## PROBLEM REQUIREMENTS
Would you copy, word for word, each line from the one with "Given: Select the 已问询 stage label" to the end of the listing below, skipping all pictures?

## EXERCISE INPUTS
%%
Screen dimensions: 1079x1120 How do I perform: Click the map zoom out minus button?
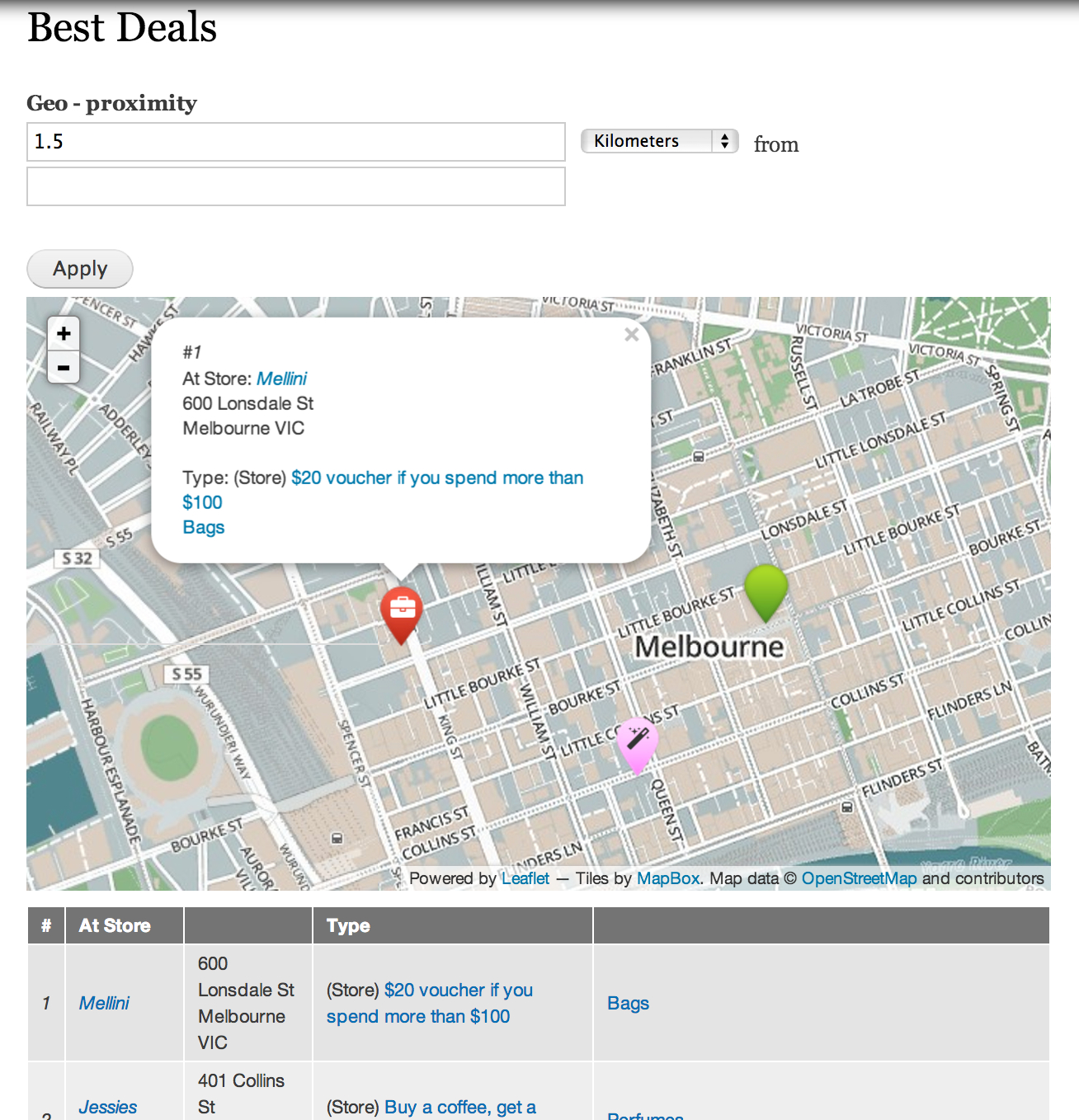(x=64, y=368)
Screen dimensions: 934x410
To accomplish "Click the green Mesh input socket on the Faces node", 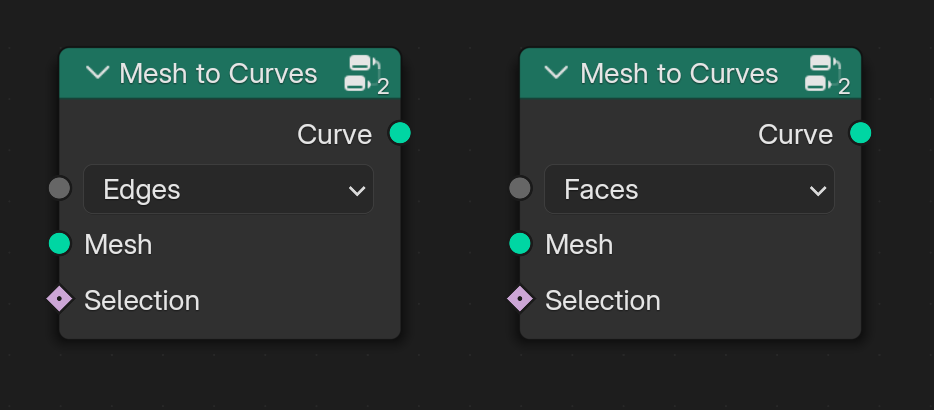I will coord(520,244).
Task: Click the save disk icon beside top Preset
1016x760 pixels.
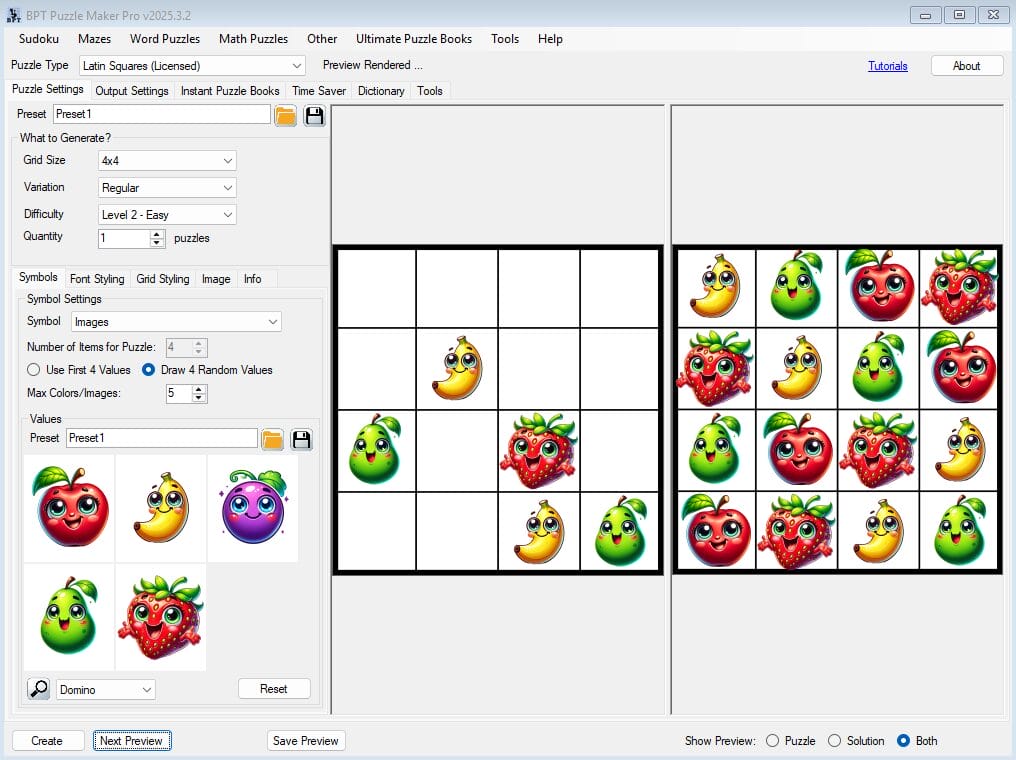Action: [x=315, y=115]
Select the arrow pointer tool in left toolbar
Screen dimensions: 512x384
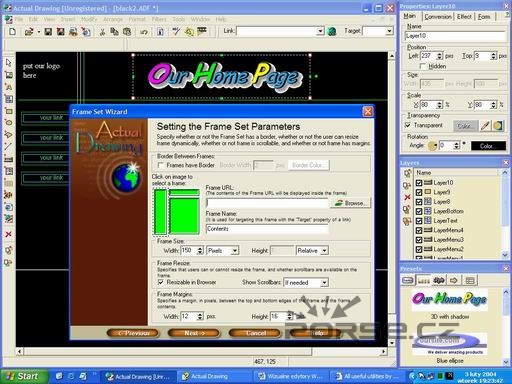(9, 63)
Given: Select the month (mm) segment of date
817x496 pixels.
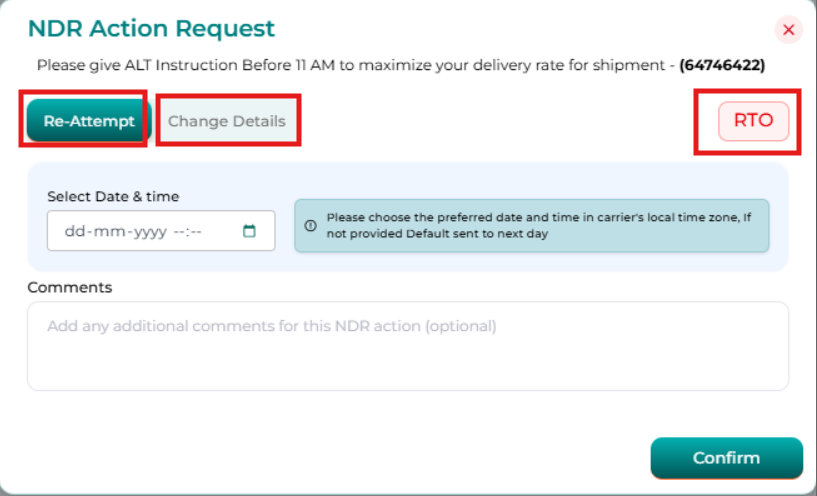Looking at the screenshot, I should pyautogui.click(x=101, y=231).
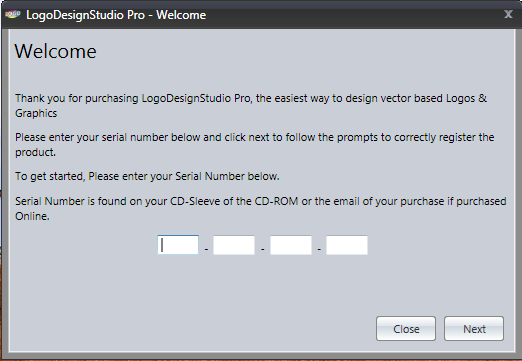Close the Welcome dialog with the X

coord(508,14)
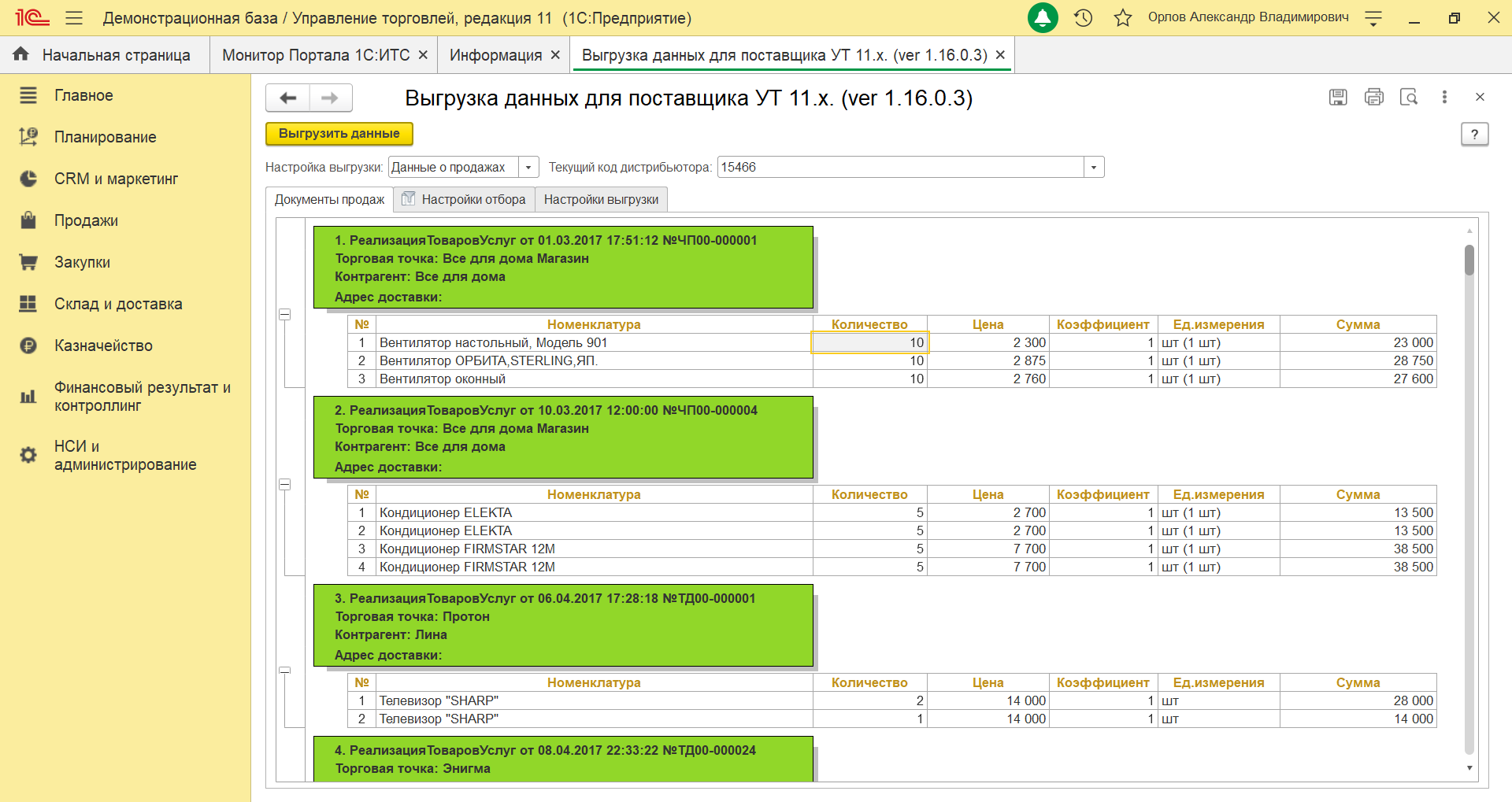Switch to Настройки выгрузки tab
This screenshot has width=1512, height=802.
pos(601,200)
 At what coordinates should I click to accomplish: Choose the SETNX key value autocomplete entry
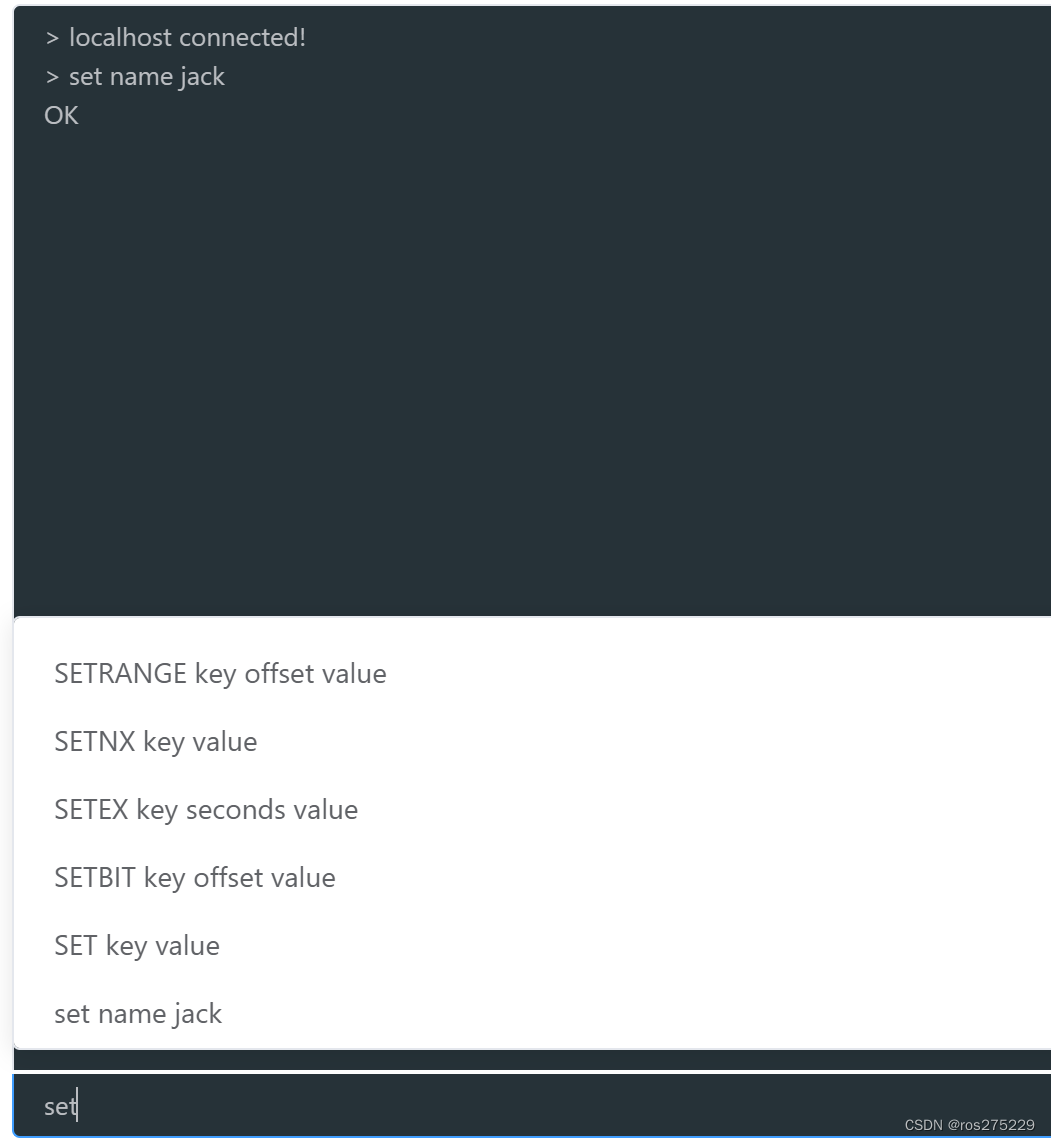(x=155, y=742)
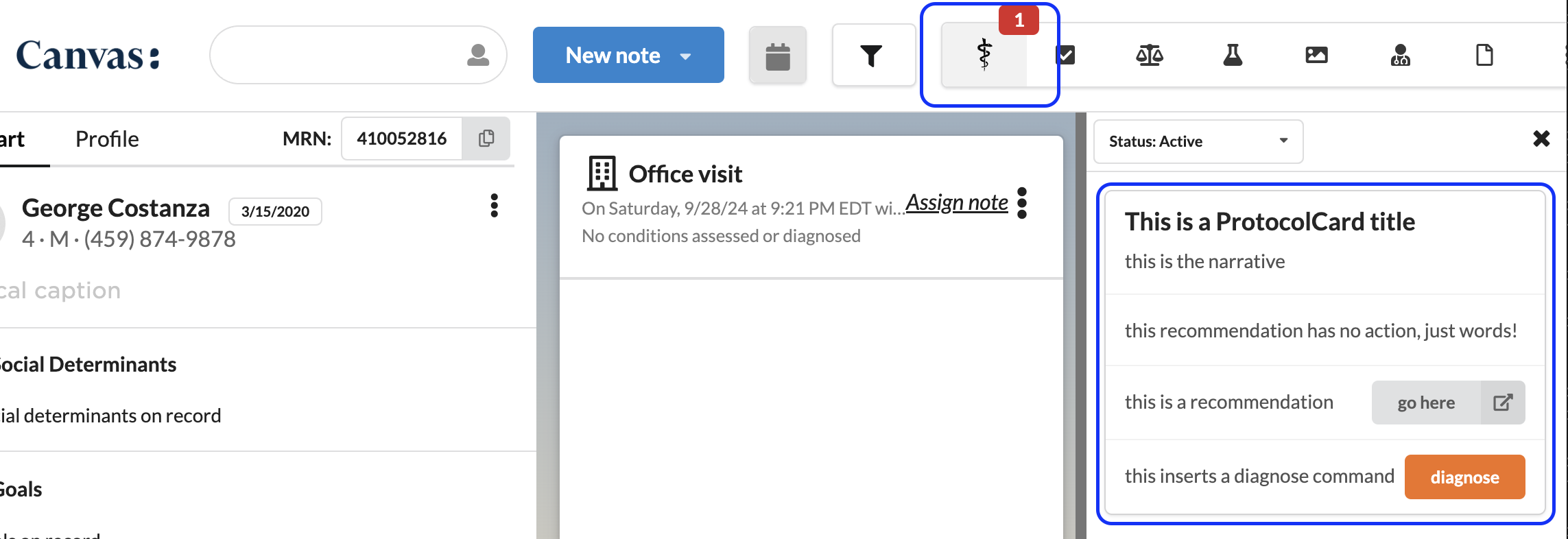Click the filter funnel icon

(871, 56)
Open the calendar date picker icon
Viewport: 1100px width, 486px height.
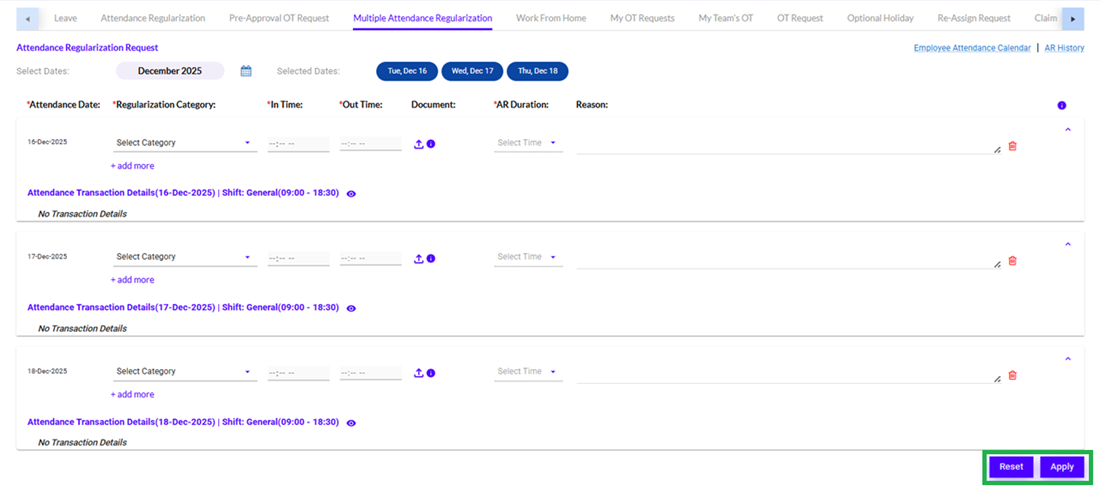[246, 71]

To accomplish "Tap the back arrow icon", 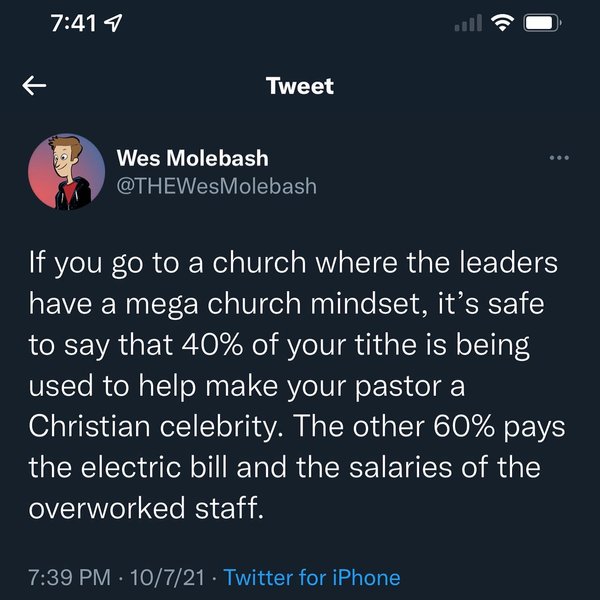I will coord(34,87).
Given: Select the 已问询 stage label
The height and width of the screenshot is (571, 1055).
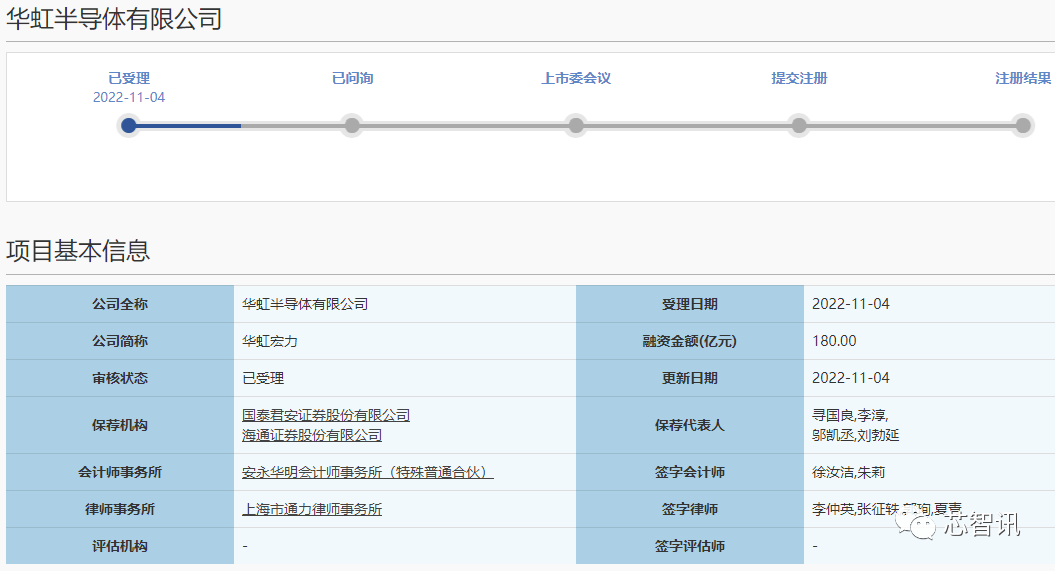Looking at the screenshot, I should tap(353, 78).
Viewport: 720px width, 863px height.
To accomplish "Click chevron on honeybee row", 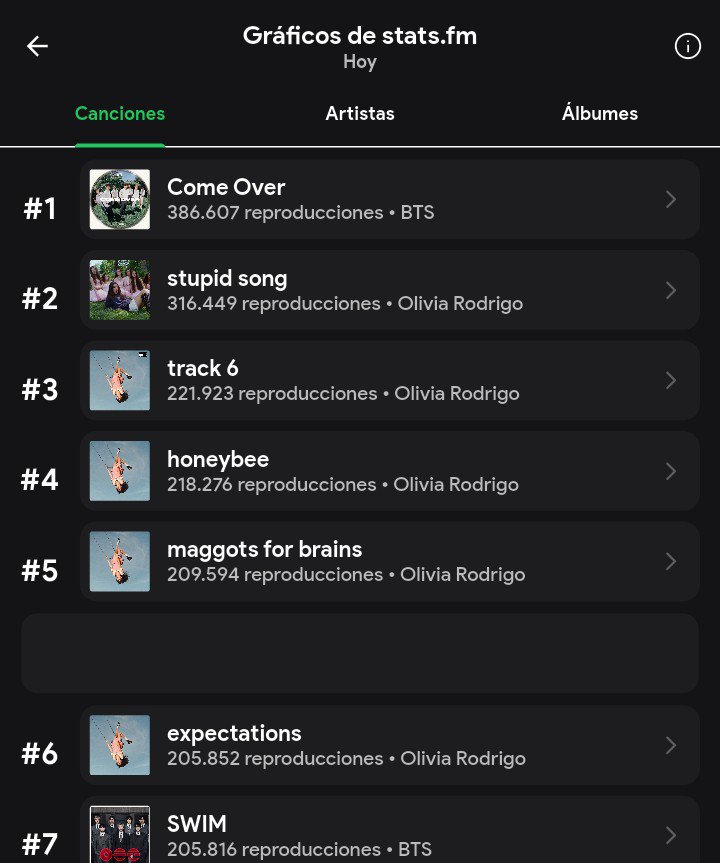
%%
## EXERCISE SOLUTION
Given: Select the 已问询 stage label
The height and width of the screenshot is (571, 1055).
Looking at the screenshot, I should tap(353, 78).
Viewport: 720px width, 863px height.
To accomplish "Click chevron on honeybee row", 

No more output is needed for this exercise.